Problem description :: Copy every line from the records below that carries the word "each".

Material for the task ::
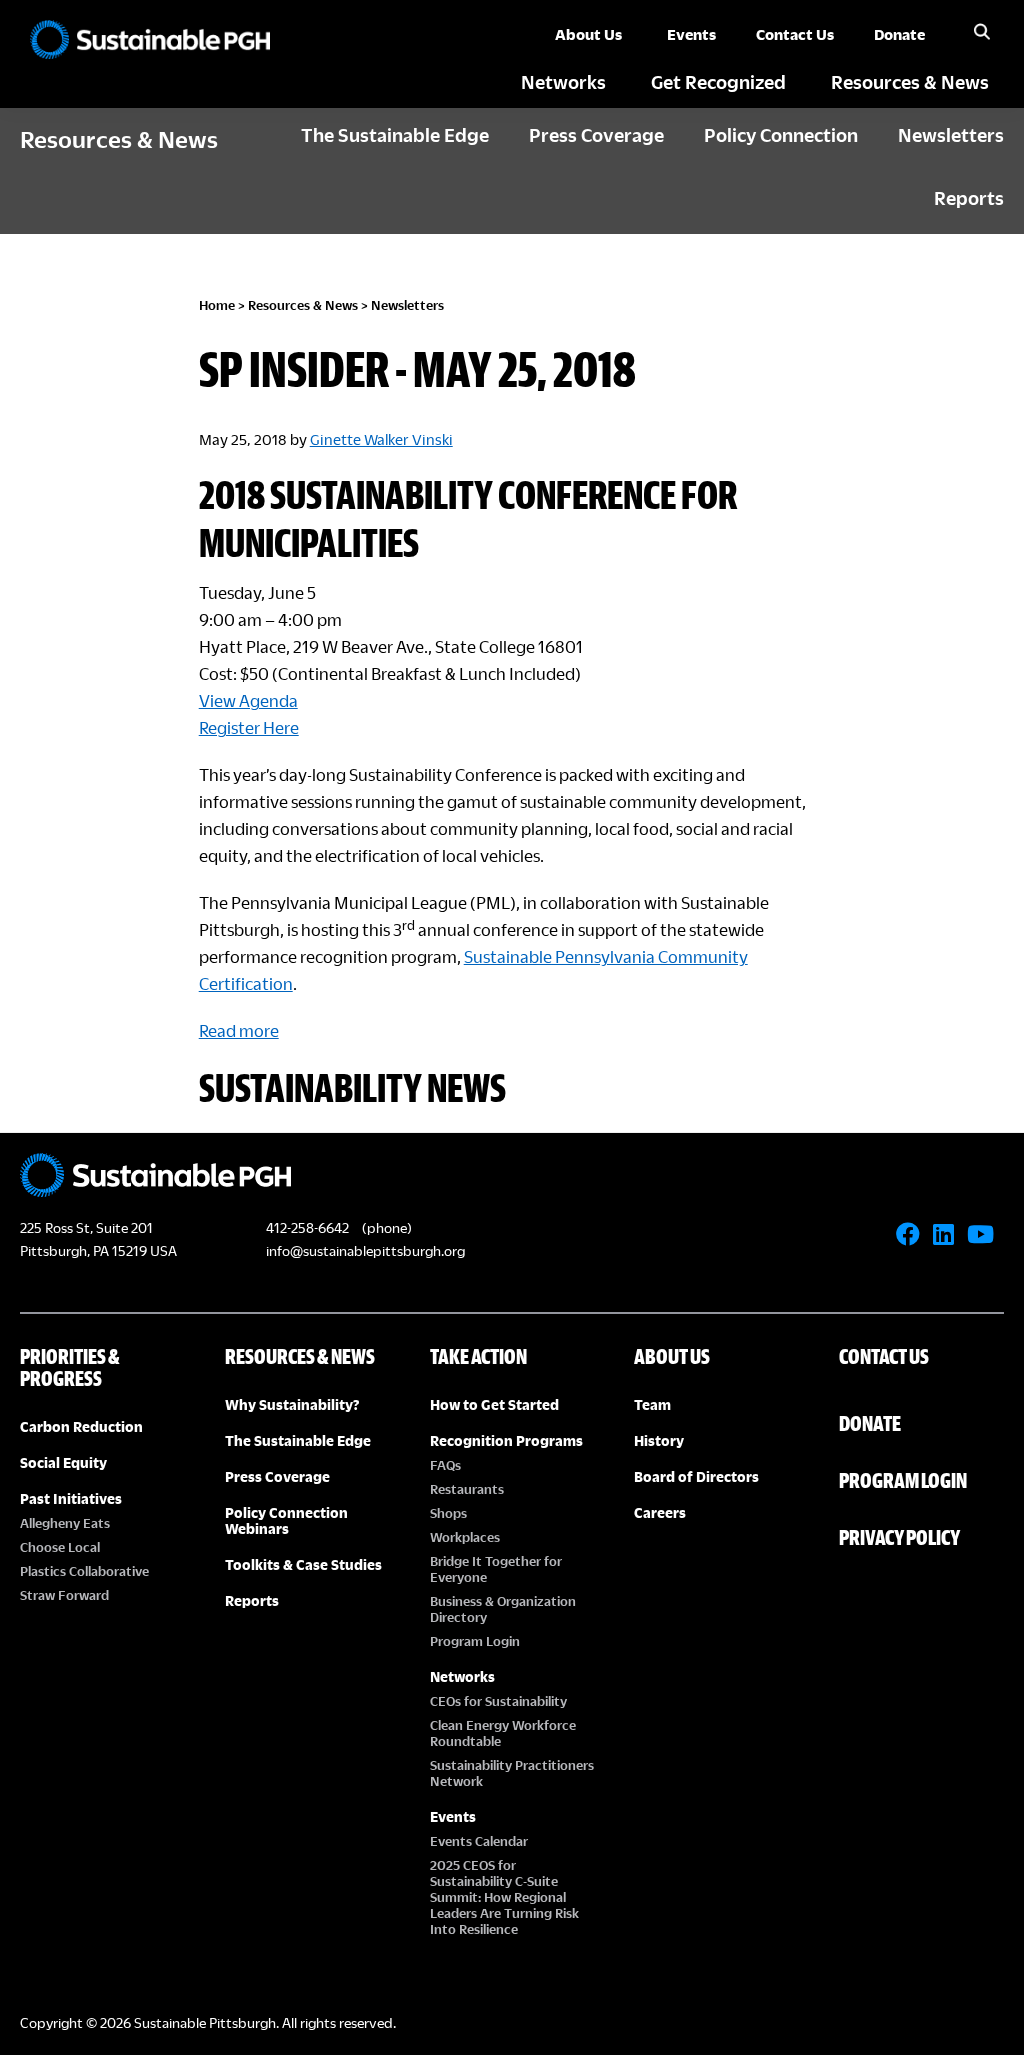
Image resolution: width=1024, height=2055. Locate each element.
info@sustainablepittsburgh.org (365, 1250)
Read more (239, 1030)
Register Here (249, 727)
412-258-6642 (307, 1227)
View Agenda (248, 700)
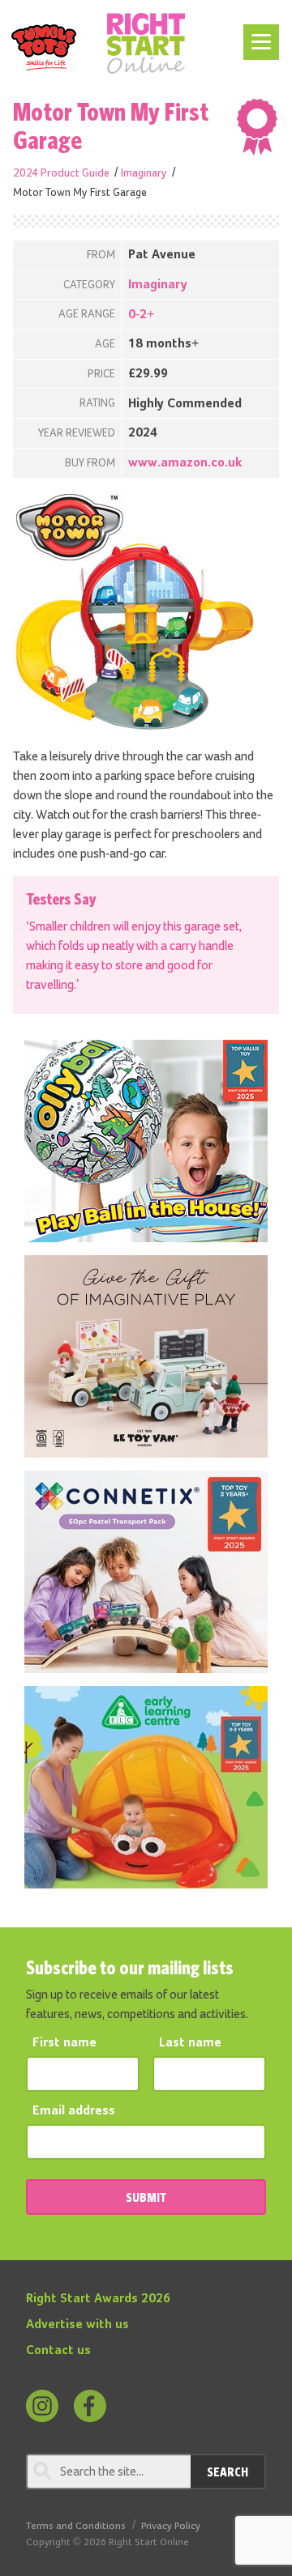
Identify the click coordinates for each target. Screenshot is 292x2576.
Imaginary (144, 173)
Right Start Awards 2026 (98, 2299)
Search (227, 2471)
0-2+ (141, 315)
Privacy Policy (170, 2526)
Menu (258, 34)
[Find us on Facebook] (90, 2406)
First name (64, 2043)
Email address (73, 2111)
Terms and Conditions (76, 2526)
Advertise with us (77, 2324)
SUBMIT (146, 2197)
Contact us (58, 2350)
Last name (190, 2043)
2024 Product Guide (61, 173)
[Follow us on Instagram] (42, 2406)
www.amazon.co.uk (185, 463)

Answer space ::
Image resolution: width=1024, height=2055. Locate each element.
Identify the click coordinates for each target. Screenshot is 292x2576.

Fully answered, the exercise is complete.